- _WORK TO DO_
Reproduce the listing below, changing each occurrence of "Switch to" to "Change to" and leaving every other part unaltered.

- _GIVEN DATA_
^^^^

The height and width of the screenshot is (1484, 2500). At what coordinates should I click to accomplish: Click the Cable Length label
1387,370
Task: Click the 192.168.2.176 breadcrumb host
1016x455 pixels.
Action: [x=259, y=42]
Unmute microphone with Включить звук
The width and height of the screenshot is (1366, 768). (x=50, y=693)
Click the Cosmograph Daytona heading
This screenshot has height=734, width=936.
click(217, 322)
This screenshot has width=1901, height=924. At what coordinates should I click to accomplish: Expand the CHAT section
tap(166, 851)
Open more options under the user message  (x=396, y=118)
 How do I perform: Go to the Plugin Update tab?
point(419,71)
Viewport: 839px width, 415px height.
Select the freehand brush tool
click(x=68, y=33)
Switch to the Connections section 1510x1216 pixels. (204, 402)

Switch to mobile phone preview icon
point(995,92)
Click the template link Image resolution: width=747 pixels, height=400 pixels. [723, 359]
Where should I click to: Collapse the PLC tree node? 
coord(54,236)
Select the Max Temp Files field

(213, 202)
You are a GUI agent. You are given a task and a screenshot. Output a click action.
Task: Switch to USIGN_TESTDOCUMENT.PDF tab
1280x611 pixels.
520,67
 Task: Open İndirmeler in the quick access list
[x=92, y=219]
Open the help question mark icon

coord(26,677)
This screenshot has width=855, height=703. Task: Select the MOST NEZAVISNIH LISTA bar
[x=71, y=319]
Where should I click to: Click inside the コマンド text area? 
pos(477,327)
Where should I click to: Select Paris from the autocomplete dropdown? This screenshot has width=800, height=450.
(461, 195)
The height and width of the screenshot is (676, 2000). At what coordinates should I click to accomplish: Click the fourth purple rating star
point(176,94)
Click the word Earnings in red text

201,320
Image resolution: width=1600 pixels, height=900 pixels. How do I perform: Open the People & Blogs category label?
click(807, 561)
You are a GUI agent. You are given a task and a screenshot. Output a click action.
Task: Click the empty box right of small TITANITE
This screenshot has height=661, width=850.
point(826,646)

^^^^

- _THE RESULT_
The height and width of the screenshot is (1484, 2500). At what coordinates should I click to accomplish: Click the Cable Length label
1387,370
Task: Click the 192.168.2.176 breadcrumb host
1016x455 pixels.
Action: [x=259, y=42]
Unmute microphone with Включить звук
The width and height of the screenshot is (1366, 768). (x=50, y=693)
Click the Cosmograph Daytona heading
This screenshot has height=734, width=936.
click(217, 322)
This screenshot has width=1901, height=924. At what coordinates should I click to accomplish: Expand the CHAT section
tap(166, 851)
Open more options under the user message  (x=396, y=118)
 How do I perform: Go to the Plugin Update tab?
point(419,71)
Viewport: 839px width, 415px height.
Select the freehand brush tool
click(x=68, y=33)
Change to the Connections section 1510x1216 pixels. (204, 402)

Change to mobile phone preview icon
point(995,92)
Click the template link Image resolution: width=747 pixels, height=400 pixels. [723, 359]
Where should I click to: Collapse the PLC tree node? 
coord(54,236)
Select the Max Temp Files field

(213, 202)
You are a GUI agent. You are given a task and a screenshot. Output a click action.
Task: Change to USIGN_TESTDOCUMENT.PDF tab
1280x611 pixels.
520,67
 Task: Open İndirmeler in the quick access list
[x=92, y=219]
Open the help question mark icon

coord(26,677)
This screenshot has width=855, height=703. Task: Select the MOST NEZAVISNIH LISTA bar
[x=71, y=319]
Where should I click to: Click inside the コマンド text area? 
pos(477,327)
Where should I click to: Select Paris from the autocomplete dropdown? This screenshot has width=800, height=450.
(461, 195)
The height and width of the screenshot is (676, 2000). At what coordinates should I click to accomplish: Click the fourth purple rating star
point(176,94)
Click the word Earnings in red text

201,320
Image resolution: width=1600 pixels, height=900 pixels. How do I perform: Open the People & Blogs category label?
click(807, 561)
You are a GUI agent. You are given a task and a screenshot. Output a click action.
Task: Click the empty box right of small TITANITE
This screenshot has height=661, width=850.
point(826,646)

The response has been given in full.